TEXTE RETENU:
+---+

TI PERIGUEUX, 13 décembre 2004 : RG n° 04/000237

 

Extrait  : « Surabondamment, la convention contient des clauses abusives au sens de l'article L.132-1 du Code de la consommation, notamment quant à la résiliation du contrat et la rémunération. En effet, contrairement à ce que soutient la société CREATIS, les conditions générales du contrat ne donnent aucune précision quant à la faculté pour le client de résilier son contrat à tout moment et en toute liberté. En effet, l'engagement est souscrit pour une période incompressible de 24 mois pendant laquelle les vendeurs ne peuvent se désister sans être contraints de payer la totalité de la rémunération du prestataire de service. S'agissant d'une vente d'immeuble, ce terme de 24 mois lie les vendeurs pour une durée manifestement excessive, les honoraires étant fixés forfaitairement, quelle que soit la durée du contrat et les prestations effectivement fournies. Il ne peut donc être sérieusement contesté que le contrat crée un déséquilibre significatif au détriment du consommateur ».            

 

TRIBUNAL D’INSTANCE DE PÉRIGUEUX

JUGEMENT DU 13 DÉCEMBRE 2004

 

ÉLÉMENTS D’IDENTIFICATION DE LA DÉCISION                                      (N.B. : mention ne figurant pas sur l’original)

R.G. n° 11-04-000237.

+---+

Lignes pour repérer les objets décrits:
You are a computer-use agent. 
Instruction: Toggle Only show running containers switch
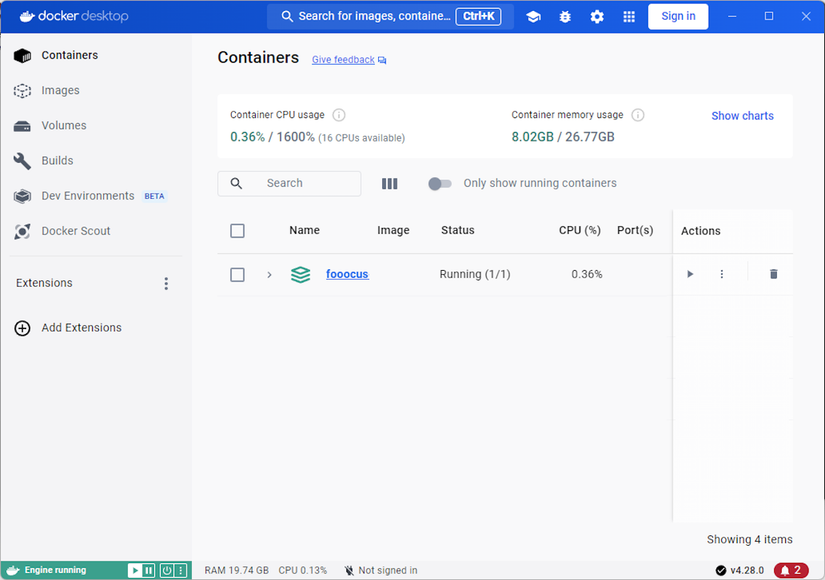(x=440, y=183)
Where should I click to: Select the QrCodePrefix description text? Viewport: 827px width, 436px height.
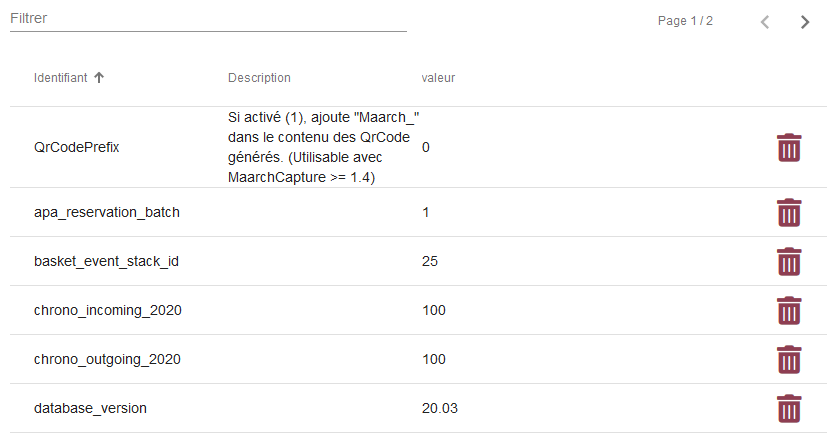(323, 147)
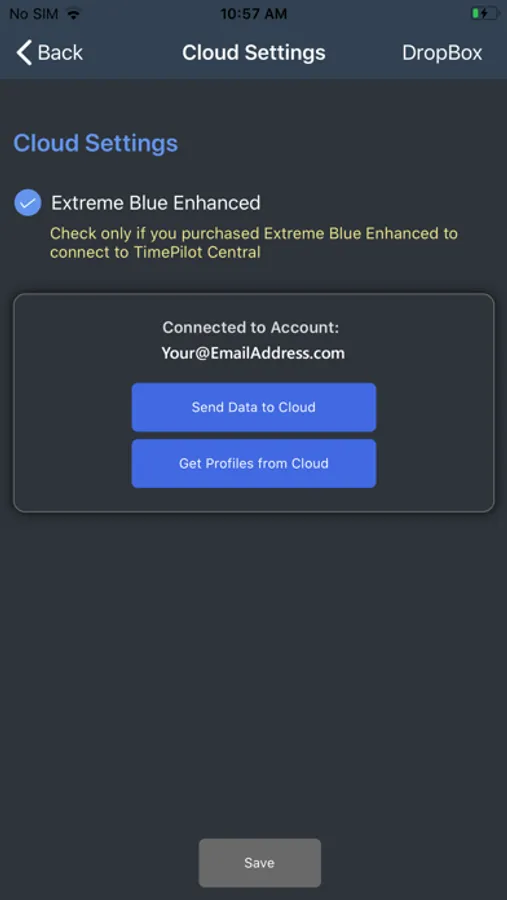Tap the account connection panel card
The height and width of the screenshot is (900, 507).
point(254,403)
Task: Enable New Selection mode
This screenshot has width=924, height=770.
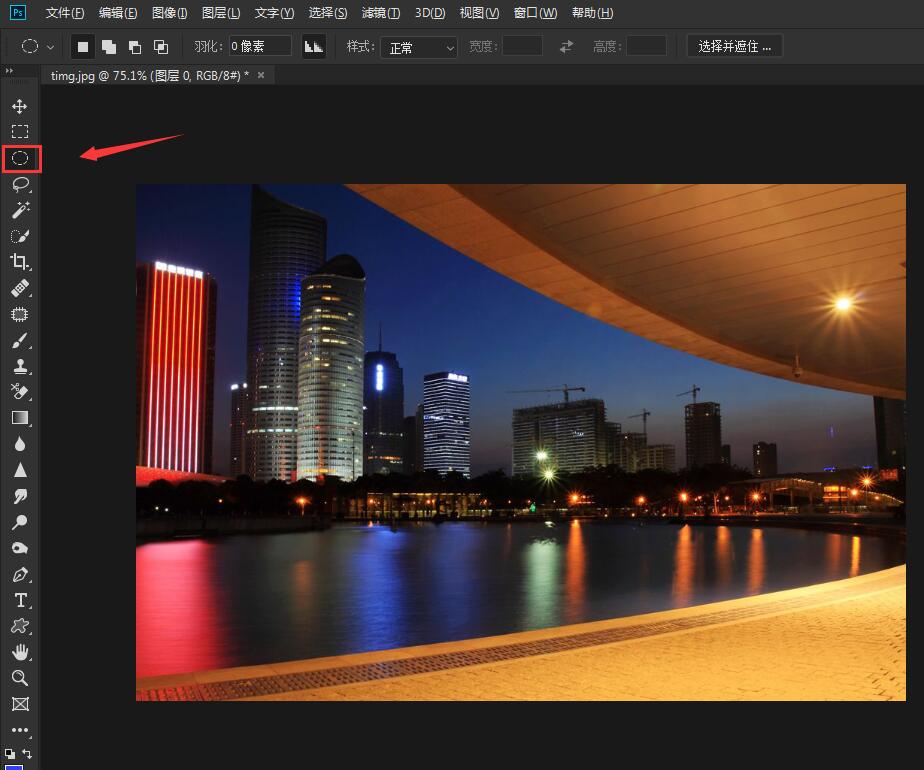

+---+

TRAVAIL À FAIRE:
**a)** D'après le jugement du tribunal d'instance de Périgueux, pour quelle période incompressible l'engagement des vendeurs est-il souscrit ?
**b)** Poursuivez le jugement du tribunal d'instance de Périgueux après sa dernière ligne reproduite.

RÉPONSES PAR CONSIGNE:
**a)** Pour une période incompressible de 24 mois.

**b)**
A l'audience publique du Tribunal d'Instance tenue le 13 Décembre 2004, Sous la Présidence de René LAUBA, Juge d'Instance, assisté de COUSTA Sylvie, Greffier, n'ayant pas assisté au délibéré

Après débats à l'audience du 25 octobre 2004, le jugement suivant a été rendu ;

ENTRE :

DEMANDEUR :

Société Anonyme CREATIS

[adresse], représentée par Maître LARUE, avocat du barreau de PERIGUEUX

ET :

DÉFENDEUR :

- Monsieur X.

[adresse], représenté par Maître BARATEAU, avocat du barreau de PERIGUEUX

- Madame X. née Y.

[adresse], représentée par Maître BARATEAU, avocat du barreau de PERIGUEUX

- Maître Dominique RAFONI

[adresse], non comparant

 

EXPOSÉ DU LITIGE                                                                                         (N.B. : mention ne figurant pas sur l’original)

[minute page 2] EXPOSÉ DU LITIGE :

Par un acte d'huissier du 12 mars 2003, la SA CREATIS a assigné les époux X. devant le Tribunal d'Instance de PERIGUEUX, afin d'obtenir, principalement, leur condamnation au remboursement d'une somme de 5.469,87 Euros représentant le montant d'un prêt destiné au financement d'une prestation de service.

Selon un exploit du 21 juin 2004, les époux X. ont appelé en cause la prestataire de service, la Société PANORIMMO et Maître Dominique RAFONI, liquidateur de celle-ci.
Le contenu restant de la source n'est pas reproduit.